Source passage
Juan Klassen v. State of Texas
This text of Juan Klassen v. State of Texas (Juan Klassen v. State of Texas) is published on Counsel Stack Legal Research, covering Court of Appeals of Texas primary law. Counsel Stack provides free access to over 12 million legal documents including statutes, case law, regulations, and constitutions.
Opinion
Opinion filed July 15, 2010
In The
Eleventh Court of Appeals
__________
No. 11-10-00092-CR
JUAN KLASSEN, Appellant
V.
STATE OF TEXAS, Appellee
On Appeal from the 106th District Court
Gaines County, Texas
Trial Court Cause No. 10-02-15962
M E M O R A N D U M O P I N I O N
This is an appeal pursuant to Tex. R. App. P. 31. The trial court denied Juan Klassen’s application for writ of habeas corpus to reduce the amount of his bail bond. We affirm.
Appellant was arrested for the murder of his uncle Abram Klassen. His bail bond was set at $500,000. Appellant requested that the trial court reduce the amount of bail to $150,000. After a hearing, the trial court denied appellant’s request and ordered that the bail bond remain set at $500,000.
In his sole issue on appeal, appellant contends that the trial court abused its discretion when it failed to reduce his bail bond. Appellant contends that he made it clear the maximum amount of bail he could post was $150,000, that he established that he was neither a flight risk nor a threat to the community, and that failure to grant his application resulted in the use of bail as an instrument of oppression.
Tex. Code Crim. Proc. Ann. art. 17.15 (Vernon 2005) provides that the amount of bail:
[I]s to be regulated by the court, judge, magistrate or officer taking the bail; they are to be governed in the exercise of this discretion by the Constitution and by the following rules:
1. The bail shall be sufficiently high to give reasonable assurance that the undertaking will be complied with.
2. The power to require bail is not to be so used as to make it an instrument of oppression.
3. The nature of the offense and the circumstances under which it was committed are to be considered.
4. The ability to make bail is to be regarded, and proof may be taken upon this point.

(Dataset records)
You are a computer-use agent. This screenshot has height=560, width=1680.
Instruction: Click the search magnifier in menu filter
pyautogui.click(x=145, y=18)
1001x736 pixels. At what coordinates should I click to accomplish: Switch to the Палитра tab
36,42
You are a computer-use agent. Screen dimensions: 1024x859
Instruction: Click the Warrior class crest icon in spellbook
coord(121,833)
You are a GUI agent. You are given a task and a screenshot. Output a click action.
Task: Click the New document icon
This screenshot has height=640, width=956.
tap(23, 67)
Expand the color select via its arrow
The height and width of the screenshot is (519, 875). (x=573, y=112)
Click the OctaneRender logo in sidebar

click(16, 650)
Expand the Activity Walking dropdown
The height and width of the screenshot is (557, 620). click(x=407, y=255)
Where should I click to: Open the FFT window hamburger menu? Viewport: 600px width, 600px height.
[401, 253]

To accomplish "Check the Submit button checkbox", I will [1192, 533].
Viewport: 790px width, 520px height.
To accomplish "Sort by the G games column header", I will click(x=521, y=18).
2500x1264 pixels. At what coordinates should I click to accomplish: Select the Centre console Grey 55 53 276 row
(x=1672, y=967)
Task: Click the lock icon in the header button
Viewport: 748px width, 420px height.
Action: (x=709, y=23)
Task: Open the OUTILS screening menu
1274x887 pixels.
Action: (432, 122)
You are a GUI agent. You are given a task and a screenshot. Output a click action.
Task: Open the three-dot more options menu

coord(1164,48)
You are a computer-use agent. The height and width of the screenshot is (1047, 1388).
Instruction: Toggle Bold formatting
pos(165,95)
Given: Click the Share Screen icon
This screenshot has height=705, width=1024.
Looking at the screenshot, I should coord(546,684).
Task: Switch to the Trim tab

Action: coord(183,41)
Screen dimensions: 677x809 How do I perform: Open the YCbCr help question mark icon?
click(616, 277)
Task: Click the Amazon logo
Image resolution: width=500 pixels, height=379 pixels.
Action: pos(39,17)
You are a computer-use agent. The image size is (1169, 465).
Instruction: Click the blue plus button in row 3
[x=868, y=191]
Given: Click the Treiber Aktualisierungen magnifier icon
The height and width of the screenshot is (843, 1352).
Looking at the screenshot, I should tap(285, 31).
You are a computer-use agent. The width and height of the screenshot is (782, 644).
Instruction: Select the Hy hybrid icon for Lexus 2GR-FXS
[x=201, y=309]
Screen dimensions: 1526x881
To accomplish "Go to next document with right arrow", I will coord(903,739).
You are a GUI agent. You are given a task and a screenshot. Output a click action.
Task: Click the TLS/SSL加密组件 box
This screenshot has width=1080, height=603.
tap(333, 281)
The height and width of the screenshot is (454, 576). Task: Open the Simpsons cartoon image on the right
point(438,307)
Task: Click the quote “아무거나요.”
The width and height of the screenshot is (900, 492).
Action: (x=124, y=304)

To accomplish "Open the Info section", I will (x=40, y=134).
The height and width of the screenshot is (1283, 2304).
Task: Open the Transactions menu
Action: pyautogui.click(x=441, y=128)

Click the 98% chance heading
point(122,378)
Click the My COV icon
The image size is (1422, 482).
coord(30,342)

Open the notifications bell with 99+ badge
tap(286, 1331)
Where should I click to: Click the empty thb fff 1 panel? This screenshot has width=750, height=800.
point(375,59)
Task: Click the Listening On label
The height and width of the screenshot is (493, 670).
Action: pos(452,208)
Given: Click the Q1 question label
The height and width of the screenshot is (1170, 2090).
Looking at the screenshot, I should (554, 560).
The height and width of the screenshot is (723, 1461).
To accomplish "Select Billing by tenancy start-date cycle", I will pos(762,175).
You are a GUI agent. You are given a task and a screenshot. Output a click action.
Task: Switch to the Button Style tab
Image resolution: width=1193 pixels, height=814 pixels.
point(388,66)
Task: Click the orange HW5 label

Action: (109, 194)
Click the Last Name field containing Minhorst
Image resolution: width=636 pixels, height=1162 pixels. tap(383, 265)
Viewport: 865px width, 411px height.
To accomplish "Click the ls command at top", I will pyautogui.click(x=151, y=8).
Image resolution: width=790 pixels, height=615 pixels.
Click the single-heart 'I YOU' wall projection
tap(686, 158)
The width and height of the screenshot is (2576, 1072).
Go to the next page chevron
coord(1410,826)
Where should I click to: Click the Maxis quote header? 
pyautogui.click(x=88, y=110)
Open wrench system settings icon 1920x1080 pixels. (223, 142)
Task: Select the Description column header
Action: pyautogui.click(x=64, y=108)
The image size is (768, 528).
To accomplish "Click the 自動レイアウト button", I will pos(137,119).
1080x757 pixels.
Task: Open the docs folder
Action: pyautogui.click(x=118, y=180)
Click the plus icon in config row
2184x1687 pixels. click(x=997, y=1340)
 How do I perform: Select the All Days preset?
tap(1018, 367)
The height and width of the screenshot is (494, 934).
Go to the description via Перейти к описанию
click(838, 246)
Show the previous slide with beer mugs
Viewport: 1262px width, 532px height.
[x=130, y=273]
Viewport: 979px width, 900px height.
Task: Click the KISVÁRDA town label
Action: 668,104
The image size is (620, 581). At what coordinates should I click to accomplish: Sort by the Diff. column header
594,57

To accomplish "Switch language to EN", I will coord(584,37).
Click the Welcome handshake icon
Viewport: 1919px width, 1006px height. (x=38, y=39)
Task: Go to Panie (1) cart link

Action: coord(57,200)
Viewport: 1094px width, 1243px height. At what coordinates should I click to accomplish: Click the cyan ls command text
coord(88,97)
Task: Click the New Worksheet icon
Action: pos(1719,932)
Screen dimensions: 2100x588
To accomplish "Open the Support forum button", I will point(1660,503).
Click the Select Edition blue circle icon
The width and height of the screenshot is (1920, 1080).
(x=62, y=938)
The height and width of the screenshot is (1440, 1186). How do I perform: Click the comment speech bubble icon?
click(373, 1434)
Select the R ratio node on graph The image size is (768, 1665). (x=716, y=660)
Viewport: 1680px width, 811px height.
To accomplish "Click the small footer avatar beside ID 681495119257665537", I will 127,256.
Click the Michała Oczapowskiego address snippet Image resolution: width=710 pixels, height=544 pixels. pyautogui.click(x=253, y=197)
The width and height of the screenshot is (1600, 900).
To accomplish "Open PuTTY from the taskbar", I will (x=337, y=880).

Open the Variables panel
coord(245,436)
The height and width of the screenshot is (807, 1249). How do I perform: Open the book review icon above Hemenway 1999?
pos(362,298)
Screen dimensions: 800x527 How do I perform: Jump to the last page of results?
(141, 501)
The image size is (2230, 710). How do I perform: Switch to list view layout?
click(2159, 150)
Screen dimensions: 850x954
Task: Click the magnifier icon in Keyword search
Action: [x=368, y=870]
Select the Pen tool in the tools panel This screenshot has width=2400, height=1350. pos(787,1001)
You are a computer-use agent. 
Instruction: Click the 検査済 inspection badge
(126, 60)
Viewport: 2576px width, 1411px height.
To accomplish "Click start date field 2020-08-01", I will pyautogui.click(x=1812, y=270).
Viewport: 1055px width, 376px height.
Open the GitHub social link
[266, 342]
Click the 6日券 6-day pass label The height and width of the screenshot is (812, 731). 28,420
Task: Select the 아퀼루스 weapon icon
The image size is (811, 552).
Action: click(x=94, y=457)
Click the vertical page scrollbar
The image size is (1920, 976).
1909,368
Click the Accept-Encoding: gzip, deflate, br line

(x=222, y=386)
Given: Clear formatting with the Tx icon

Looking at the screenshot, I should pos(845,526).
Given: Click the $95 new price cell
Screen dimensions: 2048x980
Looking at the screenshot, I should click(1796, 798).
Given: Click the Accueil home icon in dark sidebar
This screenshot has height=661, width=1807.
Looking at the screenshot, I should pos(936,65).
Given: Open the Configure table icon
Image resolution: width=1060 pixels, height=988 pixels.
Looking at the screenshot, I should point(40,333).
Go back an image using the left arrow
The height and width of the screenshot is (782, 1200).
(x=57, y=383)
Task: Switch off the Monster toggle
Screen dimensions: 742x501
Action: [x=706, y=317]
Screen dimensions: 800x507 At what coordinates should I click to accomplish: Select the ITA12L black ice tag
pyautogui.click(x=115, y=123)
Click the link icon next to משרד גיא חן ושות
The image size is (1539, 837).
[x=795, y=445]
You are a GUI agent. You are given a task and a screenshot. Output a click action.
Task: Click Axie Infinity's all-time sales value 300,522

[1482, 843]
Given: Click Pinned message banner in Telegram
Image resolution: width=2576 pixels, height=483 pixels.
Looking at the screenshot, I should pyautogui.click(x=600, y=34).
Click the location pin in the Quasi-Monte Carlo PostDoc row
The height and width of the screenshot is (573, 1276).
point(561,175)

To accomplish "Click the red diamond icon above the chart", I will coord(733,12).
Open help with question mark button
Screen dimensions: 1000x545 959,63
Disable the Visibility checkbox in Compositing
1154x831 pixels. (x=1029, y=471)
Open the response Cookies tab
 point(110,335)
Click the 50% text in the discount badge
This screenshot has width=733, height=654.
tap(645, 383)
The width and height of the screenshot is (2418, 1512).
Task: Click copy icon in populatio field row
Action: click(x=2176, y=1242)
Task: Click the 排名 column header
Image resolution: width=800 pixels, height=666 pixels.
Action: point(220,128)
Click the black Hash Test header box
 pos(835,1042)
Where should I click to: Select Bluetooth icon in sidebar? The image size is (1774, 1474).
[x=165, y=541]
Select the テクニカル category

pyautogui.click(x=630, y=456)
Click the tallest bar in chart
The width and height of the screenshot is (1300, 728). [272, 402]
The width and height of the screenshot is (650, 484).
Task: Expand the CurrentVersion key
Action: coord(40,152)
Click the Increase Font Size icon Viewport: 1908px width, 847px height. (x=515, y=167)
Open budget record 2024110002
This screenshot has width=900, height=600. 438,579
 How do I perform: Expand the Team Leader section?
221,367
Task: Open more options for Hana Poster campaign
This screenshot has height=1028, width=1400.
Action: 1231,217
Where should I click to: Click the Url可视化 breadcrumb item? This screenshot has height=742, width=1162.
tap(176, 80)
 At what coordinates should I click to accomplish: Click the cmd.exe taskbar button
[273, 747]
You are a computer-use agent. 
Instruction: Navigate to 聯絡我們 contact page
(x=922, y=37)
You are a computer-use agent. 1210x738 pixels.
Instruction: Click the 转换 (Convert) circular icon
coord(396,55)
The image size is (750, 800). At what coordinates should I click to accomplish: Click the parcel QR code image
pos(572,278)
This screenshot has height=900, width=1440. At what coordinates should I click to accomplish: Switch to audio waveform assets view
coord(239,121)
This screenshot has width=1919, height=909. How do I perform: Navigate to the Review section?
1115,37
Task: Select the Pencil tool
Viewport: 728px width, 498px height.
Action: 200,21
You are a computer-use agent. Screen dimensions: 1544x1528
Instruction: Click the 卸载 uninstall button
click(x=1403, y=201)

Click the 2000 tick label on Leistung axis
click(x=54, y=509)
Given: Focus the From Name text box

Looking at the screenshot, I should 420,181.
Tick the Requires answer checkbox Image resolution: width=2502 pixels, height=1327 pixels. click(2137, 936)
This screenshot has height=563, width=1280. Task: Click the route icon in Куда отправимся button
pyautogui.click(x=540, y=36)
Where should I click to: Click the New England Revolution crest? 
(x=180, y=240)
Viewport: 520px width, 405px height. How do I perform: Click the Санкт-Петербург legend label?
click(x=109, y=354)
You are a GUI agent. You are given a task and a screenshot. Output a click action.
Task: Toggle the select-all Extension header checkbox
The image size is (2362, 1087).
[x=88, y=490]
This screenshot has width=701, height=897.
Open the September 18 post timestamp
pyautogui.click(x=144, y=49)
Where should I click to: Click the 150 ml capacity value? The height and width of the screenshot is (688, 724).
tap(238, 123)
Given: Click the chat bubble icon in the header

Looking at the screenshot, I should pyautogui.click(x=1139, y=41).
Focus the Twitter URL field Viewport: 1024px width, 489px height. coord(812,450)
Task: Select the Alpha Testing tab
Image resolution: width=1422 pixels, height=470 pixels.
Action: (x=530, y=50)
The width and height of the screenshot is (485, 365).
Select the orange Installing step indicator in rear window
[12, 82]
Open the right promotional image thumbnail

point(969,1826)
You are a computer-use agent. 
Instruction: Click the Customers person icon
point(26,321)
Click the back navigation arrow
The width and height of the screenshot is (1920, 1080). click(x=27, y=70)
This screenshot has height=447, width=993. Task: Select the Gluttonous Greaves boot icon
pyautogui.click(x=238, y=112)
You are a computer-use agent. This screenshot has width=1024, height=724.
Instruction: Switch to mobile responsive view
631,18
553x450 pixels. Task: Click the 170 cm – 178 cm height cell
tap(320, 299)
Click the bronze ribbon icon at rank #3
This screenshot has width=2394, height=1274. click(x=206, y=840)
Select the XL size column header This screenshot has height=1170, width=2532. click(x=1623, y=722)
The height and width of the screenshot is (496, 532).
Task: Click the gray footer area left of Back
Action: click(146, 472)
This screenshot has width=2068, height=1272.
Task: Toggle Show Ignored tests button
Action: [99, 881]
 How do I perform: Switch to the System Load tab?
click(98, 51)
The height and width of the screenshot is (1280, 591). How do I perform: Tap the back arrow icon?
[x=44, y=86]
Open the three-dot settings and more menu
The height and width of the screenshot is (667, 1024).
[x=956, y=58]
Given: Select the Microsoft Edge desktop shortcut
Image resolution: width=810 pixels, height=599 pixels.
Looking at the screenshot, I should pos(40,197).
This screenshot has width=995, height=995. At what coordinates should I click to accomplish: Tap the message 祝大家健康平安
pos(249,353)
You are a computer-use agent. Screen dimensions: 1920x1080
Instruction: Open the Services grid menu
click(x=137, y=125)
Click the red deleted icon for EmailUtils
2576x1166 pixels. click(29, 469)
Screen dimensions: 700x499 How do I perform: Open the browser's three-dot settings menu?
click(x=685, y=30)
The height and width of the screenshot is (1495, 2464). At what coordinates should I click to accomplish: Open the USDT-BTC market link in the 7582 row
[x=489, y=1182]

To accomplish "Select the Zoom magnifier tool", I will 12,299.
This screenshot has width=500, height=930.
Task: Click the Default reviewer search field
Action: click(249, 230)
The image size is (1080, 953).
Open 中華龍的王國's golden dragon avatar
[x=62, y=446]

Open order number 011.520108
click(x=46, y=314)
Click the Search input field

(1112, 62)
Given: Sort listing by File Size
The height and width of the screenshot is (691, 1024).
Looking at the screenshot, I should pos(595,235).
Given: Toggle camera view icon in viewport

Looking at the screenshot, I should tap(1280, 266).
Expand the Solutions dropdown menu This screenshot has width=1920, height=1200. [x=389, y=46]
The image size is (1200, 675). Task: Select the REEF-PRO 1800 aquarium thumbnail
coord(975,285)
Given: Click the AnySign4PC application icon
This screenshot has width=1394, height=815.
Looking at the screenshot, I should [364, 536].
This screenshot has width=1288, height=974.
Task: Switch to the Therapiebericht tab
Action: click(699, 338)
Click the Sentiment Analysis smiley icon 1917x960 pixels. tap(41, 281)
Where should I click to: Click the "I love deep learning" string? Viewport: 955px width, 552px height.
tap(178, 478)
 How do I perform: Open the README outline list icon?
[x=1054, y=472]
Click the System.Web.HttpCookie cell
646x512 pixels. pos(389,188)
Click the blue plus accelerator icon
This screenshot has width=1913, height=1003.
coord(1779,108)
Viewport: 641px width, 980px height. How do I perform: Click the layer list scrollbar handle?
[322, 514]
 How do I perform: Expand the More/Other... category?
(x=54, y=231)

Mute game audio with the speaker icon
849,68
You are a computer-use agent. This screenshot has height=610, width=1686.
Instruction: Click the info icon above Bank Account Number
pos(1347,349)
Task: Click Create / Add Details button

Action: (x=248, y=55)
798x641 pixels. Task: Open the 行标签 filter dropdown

Request
Reproduce the stretch of the court opinion from "2. The power" through "to be considered." word for word.

Exercise answer
2. The power to require bail is not to be so used as to make it an instrument of oppression.
3. The nature of the offense and the circumstances under which it was committed are to be considered.